Don't play the pregen adventures, as they suck. I played one and was wholly underwhelmed. Then, last weekend, I played an adventure my friend made up, and had an enormous blast.I know you are trying to be helpful, dude, so don't take this the wrong way. Do you know how many people have told me "Don't judge the game by the pre-release hype"? This despite the fact that Wizards obviously wanted people to judge the game based on their hype machine. And then a bunch of people said "You can't judge this new D&D by the text alone, you need to play it!" Now you're telling me I have to play several sessions before I judge the game AND that I can't use the adventure Wizard's obviously wants me to use.
People who say it's more limiting are lacking in imagination. My group was fighting some dwarven soldiers holed up in a barn. There was one blocking the doorway, nearly immovable, fighting the dragonborn paladin. The wizard of our group was doing her best to rid us of the crossbow firing dwarves peeking out of the second floor window. My cowardly, city-rat-kid-turned-conscript rogue was doing his best to appear useful while not taking any heat, until he took a bolt to the shoulder. I built him in the direction of avoidance and mobility, figuring he was never much a fan for fighting fair, more for running away. I used an ability that let me move two squares before an attack, opting to make those two squares vertical. I made the acrobatics check to perch in the window frame upon my moving those two squares, and attacked the dwarf. Next round, after nearly being knocked unconscious and pushed out the window, I scurried in and used an ability that moves an opponent squares = to my Cha mod. Dwarves always move one square less for pushes, but I still got one square out of him; enough to trip him out of the rafters and onto his buddy downstairs, knocking them both unconscious.

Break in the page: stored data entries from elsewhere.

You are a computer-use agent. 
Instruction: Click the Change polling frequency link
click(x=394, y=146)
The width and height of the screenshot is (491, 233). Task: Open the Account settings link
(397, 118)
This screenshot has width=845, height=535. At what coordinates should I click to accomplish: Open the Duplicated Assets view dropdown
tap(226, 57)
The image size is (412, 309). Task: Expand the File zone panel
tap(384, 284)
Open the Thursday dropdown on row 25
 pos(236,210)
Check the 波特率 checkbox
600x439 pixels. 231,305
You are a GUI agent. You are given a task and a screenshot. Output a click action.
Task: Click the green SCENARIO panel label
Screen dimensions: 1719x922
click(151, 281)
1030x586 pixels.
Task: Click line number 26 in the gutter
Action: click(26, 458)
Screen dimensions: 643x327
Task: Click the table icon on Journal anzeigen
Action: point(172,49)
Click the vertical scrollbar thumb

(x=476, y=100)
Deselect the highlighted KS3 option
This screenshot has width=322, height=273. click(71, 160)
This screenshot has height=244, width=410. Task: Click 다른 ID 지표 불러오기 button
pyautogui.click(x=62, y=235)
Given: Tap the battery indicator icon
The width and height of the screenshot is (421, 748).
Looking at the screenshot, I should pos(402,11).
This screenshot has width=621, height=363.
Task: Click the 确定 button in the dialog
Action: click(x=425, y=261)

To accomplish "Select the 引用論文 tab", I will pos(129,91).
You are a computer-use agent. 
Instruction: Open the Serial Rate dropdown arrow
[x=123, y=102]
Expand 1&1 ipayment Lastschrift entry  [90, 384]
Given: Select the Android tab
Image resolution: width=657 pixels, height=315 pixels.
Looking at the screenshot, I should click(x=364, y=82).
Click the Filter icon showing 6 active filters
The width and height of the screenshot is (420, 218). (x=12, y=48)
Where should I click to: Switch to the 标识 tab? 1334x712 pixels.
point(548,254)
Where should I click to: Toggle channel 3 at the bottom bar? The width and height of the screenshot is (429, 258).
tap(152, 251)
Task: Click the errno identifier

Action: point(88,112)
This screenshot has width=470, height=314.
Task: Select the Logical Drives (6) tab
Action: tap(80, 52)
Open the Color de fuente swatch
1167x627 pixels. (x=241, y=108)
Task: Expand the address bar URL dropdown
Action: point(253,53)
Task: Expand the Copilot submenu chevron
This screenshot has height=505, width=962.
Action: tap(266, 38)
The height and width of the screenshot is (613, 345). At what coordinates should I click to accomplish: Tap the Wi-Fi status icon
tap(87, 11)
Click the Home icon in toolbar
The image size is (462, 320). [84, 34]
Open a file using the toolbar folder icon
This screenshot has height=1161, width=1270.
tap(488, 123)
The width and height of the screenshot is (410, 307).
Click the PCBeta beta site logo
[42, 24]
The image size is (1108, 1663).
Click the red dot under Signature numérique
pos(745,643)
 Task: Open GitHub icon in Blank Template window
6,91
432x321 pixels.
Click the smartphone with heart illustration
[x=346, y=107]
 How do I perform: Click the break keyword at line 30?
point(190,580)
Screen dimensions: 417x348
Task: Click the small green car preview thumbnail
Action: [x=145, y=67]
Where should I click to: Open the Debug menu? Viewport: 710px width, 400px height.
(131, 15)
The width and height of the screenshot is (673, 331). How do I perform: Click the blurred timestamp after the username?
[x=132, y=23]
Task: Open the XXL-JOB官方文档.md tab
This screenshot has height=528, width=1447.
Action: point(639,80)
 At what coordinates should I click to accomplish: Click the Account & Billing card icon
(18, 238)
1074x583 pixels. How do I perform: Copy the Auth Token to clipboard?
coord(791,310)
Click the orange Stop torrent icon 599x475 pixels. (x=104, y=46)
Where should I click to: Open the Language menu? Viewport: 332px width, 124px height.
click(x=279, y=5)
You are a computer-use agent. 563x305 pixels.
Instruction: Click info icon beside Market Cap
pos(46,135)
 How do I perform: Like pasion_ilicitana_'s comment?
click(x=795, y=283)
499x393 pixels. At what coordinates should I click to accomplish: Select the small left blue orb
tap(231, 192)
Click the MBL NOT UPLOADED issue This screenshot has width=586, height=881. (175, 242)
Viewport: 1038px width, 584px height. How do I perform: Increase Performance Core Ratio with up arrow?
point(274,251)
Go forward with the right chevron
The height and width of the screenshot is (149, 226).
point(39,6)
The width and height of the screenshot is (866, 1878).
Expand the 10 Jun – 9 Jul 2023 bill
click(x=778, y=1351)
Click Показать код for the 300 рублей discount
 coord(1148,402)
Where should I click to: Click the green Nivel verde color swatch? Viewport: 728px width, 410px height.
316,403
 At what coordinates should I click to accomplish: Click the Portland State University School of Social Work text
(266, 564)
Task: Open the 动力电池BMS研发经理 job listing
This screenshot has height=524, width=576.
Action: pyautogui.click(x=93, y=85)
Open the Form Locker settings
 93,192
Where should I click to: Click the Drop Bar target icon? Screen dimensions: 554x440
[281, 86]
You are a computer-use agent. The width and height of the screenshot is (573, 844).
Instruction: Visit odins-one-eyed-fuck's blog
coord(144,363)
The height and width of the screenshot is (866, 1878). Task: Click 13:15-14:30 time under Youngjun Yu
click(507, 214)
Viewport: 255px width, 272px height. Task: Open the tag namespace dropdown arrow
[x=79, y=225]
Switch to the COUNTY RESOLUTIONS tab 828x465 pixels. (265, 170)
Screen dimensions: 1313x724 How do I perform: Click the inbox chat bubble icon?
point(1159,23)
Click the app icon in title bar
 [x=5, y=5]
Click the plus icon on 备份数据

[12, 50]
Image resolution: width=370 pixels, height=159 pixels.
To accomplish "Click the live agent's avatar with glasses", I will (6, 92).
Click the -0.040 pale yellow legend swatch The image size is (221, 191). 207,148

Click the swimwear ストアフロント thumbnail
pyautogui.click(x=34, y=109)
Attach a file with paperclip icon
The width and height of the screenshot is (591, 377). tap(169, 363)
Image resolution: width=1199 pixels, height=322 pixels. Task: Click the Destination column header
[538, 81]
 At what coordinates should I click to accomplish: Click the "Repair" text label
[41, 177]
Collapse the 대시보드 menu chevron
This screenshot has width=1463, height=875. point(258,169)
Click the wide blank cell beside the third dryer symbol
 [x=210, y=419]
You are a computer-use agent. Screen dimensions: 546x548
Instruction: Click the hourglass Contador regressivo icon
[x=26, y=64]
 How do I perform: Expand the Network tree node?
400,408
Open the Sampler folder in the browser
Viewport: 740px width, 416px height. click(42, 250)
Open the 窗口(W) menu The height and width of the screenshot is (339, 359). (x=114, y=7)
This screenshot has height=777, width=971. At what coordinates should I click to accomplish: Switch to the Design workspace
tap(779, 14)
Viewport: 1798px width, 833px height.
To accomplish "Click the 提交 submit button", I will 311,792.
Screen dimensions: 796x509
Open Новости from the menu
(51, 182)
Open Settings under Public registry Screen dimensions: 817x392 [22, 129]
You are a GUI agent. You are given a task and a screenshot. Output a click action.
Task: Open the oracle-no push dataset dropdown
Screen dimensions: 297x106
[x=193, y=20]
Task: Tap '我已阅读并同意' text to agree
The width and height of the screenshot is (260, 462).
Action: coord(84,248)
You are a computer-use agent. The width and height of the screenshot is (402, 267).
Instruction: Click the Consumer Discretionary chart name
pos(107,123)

So yeah, you can absolutely do fun, creative things with this system, you just have to learn this system. I urge you to play for a while to get in the swing of things before saying "Eh, it's not for me, cause I didn't learn exactly how to play the way I want in two games." It's different, it takes adjusting, and it really is leaps and bounds more fun than previous editions, as no one is sitting around waiting for their turn with nothing to do anymore. There are fun things to do and keep track of on nearly everyone's turn.
Exactly at what point do I stop giving these guys a break? When do I get to trust my own instincts on this one? How many hoops do I have to jump through before I'm allowed to have an opinion? I'm starting to get a little tired of people who lay out prerequisites for me before I'm able to have my say. Again, I'm not trying to call you out, here. I'm just highlighting this annoying trend I see everywhere among 4e boosters.
Your brief play report sounds like a good time and I certainly don't want to discourage anyone from having a good time with any game they are digging. But you and a zillion other gamers liking the system doesn't automatically make it a good fit for me. And like my adventure Wednesday, I don't see much fun stuff that couldn't have happened under a different edition or a different game.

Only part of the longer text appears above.